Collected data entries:
────────────────────

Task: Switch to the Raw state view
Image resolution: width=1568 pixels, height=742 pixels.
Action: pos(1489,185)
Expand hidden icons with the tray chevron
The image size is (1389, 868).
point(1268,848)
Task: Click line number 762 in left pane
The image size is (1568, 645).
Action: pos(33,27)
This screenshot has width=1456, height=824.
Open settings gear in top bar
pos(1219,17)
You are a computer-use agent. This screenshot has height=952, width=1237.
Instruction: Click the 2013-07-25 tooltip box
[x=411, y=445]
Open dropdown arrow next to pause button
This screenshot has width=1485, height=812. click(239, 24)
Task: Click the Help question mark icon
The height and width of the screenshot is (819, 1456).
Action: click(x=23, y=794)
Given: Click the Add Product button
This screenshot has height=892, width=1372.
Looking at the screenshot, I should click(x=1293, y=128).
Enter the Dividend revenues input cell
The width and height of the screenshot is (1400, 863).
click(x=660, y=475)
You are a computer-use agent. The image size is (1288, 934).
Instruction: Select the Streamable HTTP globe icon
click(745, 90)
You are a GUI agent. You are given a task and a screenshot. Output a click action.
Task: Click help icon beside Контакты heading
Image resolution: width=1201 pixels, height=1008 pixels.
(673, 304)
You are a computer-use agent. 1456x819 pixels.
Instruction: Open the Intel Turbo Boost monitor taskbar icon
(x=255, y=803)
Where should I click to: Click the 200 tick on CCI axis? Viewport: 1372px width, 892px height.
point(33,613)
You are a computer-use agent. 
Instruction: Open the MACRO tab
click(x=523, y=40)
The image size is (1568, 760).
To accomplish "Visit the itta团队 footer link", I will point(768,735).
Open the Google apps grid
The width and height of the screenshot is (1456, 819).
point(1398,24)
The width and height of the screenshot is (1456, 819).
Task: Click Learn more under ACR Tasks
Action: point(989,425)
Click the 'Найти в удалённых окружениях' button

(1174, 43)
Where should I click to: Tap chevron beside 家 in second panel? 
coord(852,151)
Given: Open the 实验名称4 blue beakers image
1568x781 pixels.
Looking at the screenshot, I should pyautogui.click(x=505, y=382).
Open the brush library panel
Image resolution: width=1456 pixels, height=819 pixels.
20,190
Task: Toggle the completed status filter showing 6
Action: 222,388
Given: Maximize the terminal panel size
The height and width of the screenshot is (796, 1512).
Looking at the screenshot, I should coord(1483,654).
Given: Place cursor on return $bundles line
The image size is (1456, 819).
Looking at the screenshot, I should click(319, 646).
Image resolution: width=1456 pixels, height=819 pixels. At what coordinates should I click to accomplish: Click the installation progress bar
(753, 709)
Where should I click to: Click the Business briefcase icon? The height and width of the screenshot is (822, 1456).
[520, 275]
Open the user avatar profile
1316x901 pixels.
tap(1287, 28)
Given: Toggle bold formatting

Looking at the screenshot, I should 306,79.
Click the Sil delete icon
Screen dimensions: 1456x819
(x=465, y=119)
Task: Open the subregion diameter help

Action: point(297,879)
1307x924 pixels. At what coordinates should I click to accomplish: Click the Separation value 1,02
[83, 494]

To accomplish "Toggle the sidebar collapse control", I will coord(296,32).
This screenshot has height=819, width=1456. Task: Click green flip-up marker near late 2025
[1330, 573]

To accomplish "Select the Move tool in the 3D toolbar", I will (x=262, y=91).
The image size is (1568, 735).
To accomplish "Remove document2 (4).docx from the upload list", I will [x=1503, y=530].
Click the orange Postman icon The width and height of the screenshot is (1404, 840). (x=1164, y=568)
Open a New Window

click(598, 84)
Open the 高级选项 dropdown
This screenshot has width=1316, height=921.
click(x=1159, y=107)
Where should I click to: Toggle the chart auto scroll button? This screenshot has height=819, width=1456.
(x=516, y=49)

────────────────────

* What needs to be done:
Scan the records for the word "computer" and copy every line where it is found.

* Solution to this exercise:
You are a computer-use agent. This screenshot has height=952, width=1237.
You are a computer-use agent. The image size is (1288, 934).
You are a computer-use agent. 1456x819 pixels.
You are a computer-use agent. 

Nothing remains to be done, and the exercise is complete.